How To Be a Good Data Analyst Without Good Data
Musings on data quality
--
“This is wrong.” — key stakeholder
I dreaded hearing that phrase (and variations of it) when showing dashboards to project stakeholders. I would have a lot of anxiety around data analytics projects in the beginning because I didn’t want to fail. (I’m not great at handling failure— still working on that.)
But once I had more experience as an analyst, my perspective started to change. I wasn’t a bad analyst; rather, I was given bad data.
What can you do?
In this article, I will walk through some of the strategies I employed when the data quality for a project was… less than ideal.
A quick note before I start: a lot of the time, the data is out of your control! There could be business decisions that were made years ago that have negatively impacted the data quality at your organization. IT reductions, acquisitions, failed ERP transitions, etc. Long-term, sustainable change in data quality needs to be an initiative from leaders higher up than analysts.

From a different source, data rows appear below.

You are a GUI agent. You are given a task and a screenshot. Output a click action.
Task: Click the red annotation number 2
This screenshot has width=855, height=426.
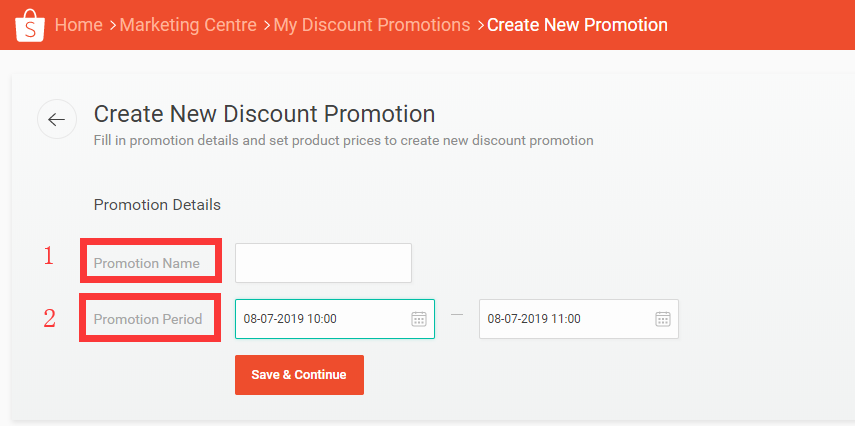coord(49,319)
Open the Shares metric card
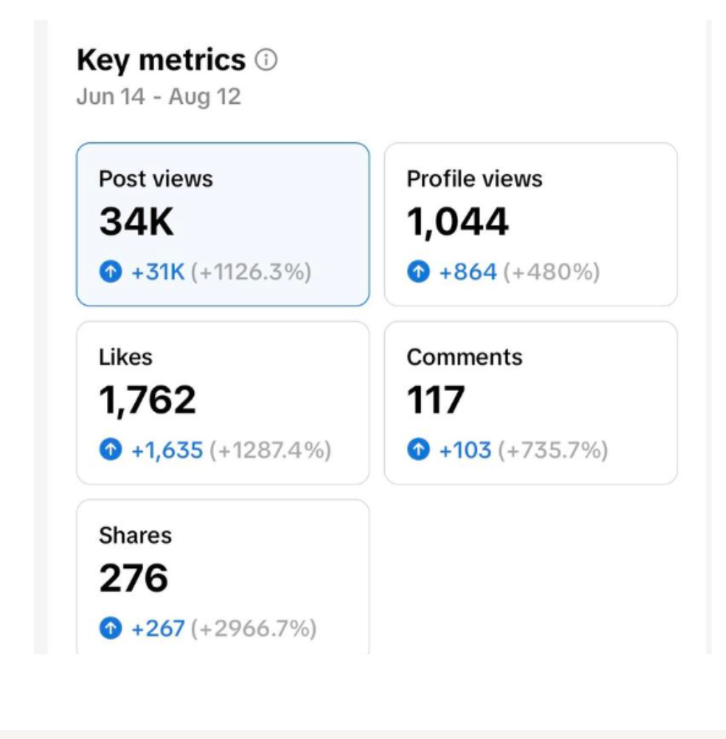 coord(223,577)
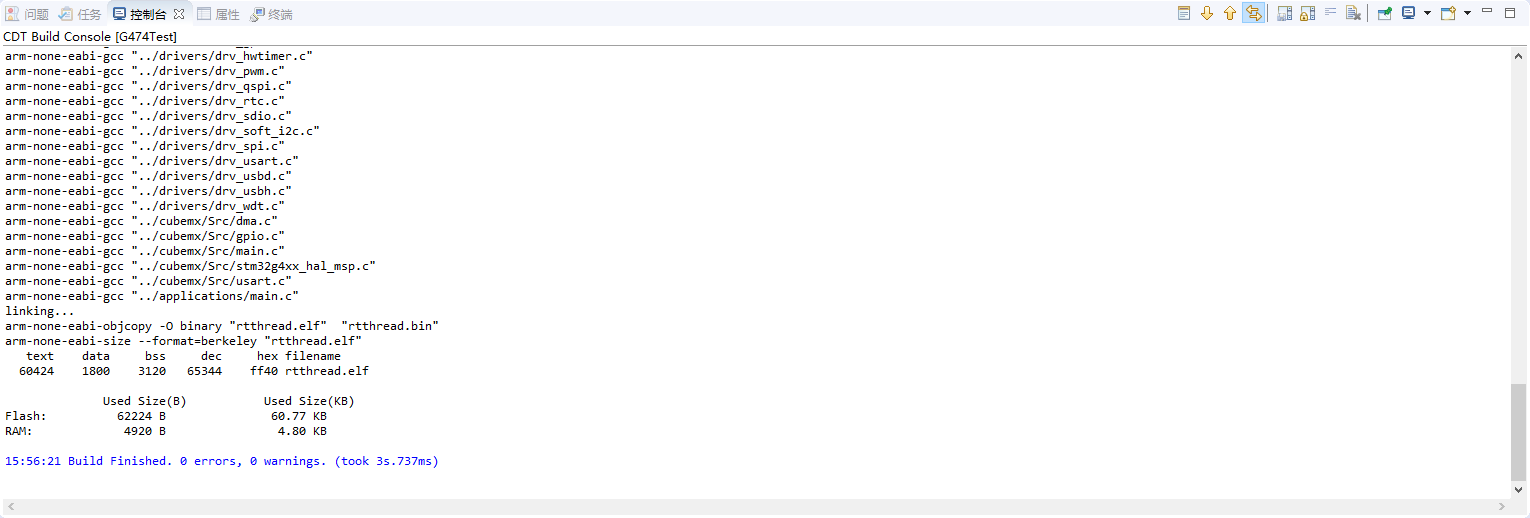
Task: Click the display selected console monitor icon
Action: point(1408,13)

But, at the end of the day, you often have to work toward a deliverable anyway. So, how do you make progress?
Automate data cleaning tasks
The term “bad data” can encompass a variety of issues. Let’s talk first about “messy data.”

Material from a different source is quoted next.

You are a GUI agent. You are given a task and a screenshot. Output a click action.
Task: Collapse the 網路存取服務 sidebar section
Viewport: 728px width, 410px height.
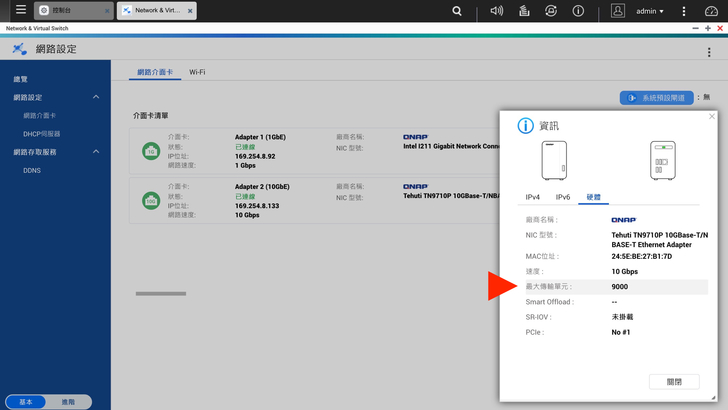pos(96,152)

You might get data that is disorganized, has spelling issues, has the wrong data types… the list goes on. The data isn’t “good,” but you know how to fix it.
After you’ve done some exploratory data analysis, you should be familiar with any issues in your dataset that you need to correct. Once you are ready to clean your data, here are some tips:
- If there is business logic that goes into the cleaning, don’t forget to document it (e.g., you have to change some department labels because you know they are wrong in the system).
- Make sure that your process is sustainable — if it involves creating a mapping file that has to be actively maintained, then…